Last thoughts on online shopping
Online shopping is fun. It’s really fun.
There’s that gamification element that I really enjoy, like you’re trying to assess whether that business is really worth your patronage. Sometimes you win, sometimes you don’t, but you’ll always learn.
I also love it because I can see digital marketing strategies in action. As of time of writing, social media marketers are actually kind of freaking out a bit, because Facebook is going to phase out cookie tracking. You know the ads you see when you visit a website ONCE then kept following you around for ages? Yeah those will stop soon.
Good, because those tend to have really big markups lol.

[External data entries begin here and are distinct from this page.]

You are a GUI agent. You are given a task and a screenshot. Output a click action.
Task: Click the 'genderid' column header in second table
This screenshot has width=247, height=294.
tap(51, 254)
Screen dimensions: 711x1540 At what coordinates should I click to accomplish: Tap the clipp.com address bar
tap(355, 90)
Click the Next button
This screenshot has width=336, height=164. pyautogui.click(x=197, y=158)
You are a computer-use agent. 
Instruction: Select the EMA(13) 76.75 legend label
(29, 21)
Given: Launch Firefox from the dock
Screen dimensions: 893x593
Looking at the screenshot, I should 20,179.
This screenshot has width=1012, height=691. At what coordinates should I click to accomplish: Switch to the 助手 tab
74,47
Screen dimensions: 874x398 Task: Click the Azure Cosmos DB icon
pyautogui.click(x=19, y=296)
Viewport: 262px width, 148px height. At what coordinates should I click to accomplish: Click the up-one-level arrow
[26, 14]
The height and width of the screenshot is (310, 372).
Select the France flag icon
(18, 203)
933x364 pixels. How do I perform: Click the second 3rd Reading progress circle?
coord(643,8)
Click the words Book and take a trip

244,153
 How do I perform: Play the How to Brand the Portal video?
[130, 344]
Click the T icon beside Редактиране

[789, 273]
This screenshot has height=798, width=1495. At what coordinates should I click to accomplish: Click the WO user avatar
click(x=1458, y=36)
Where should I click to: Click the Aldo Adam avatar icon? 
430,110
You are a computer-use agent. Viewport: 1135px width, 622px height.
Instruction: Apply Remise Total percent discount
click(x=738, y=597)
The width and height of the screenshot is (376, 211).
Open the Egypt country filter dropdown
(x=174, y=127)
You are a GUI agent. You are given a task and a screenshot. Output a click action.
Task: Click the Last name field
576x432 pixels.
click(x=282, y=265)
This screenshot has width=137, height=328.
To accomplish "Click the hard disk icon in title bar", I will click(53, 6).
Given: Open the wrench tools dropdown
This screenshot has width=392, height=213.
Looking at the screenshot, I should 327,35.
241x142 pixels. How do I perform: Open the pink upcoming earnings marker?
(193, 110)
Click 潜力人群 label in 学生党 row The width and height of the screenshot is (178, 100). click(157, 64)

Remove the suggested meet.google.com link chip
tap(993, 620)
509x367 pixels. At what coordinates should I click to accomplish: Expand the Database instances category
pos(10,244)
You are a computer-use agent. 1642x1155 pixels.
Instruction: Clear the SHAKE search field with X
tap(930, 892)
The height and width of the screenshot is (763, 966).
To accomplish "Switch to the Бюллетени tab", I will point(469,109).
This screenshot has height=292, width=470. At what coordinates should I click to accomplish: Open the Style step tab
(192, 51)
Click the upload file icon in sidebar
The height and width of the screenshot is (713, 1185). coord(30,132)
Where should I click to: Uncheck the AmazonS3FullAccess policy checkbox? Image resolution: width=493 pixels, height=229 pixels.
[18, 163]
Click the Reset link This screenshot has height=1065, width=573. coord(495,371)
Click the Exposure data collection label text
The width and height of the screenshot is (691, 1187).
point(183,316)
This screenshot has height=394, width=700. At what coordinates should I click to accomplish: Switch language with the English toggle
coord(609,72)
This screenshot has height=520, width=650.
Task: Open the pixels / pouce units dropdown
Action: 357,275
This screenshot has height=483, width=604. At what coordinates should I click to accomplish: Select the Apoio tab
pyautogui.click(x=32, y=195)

Ive seen the phone case I bought for rm8 from shopee, on Facebook ads a few times now under different branding. One of them sold for rm32, another for rm89. Same case, rebranded as premium
— Suraya ringgitohringgit.com (@surayaror) June 4, 2020
But of course other marketing strategies and technologies will get better, because sales-oriented people will always want to chase that sweet internet money. They’ll just shift to other methods, no problem. How will marketers get your attention, and subsequently your money next? We shall see.
Anyway, I’ll stop this post here, with that particular ending note. Something to think about.